Vetster Inc.
- Industry: Veterinary services
- Founded: 2020; 6 years ago
- Founder: Mark Bordo, Regan Johnson
- Headquarters: Toronto, Canada
- Area served: USA, Canada, UK, Worldwide
- Website: vetster.com

= Vetster =

Canadian veterinary telemedicine company

Vetster Inc. is a Canadian veterinary telemedicine company headquartered in Toronto, Canada.

==History==
Vetster was founded in 2020 by Mark Bordo and Regan Johnson. Bordo assumed the role of CEO and Johnson was appointed CTO. Cerys Goodall was named Chief Operating Officer in January 2022.

On August 24, 2021, Vetster announced its online pet pharmacy service, VetsterRX, to the US market. As of October 2021, Vetster had 35 employees.

Together with OnePoll, Vetster published a survey on pet guilt.

The Vetster platform allows users to schedule online consultations with veterinarians and veterinary technicians. Users can schedule consultations at any time of the day and any day of the week. The platform lets users choose which professionals to consult with, rather than assigning them to a veterinarian or technician. Users can receive a prescription through VetsterRx or their local human pharmacy where legally available.

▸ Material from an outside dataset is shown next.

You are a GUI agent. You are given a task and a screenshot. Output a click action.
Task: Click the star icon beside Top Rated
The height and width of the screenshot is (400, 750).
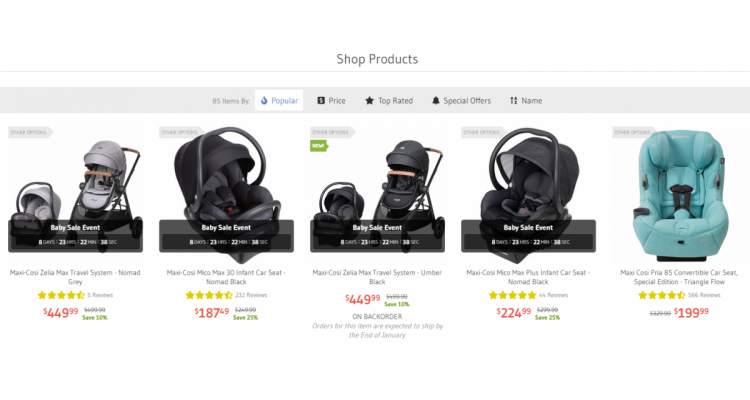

Vetster offers video, text, and voice chat appointments. The Vetster platform can be accessed through the Vetster website or the Vetster mobile app.

== Partnerships, expansion, and recognition ==
In April 2022, the company signed a partnership with PetMed Express. As part of the agreement, PetMeds will be the exclusive eCommerce provider of Vetster medications, and Vetster will be the exclusive provider of telehealth services to PetMed's customers.

In August 2022, the company expanded into the UK following a £25m raise.

On January 31, 2024, the company launched its employer benefit Vetster for Business.

Vetster was named Pet Healthcare Company of the year in 2021, and recognized with the Pet App of the Year award in 2024 and 2025, by the Pet Innovation Awards.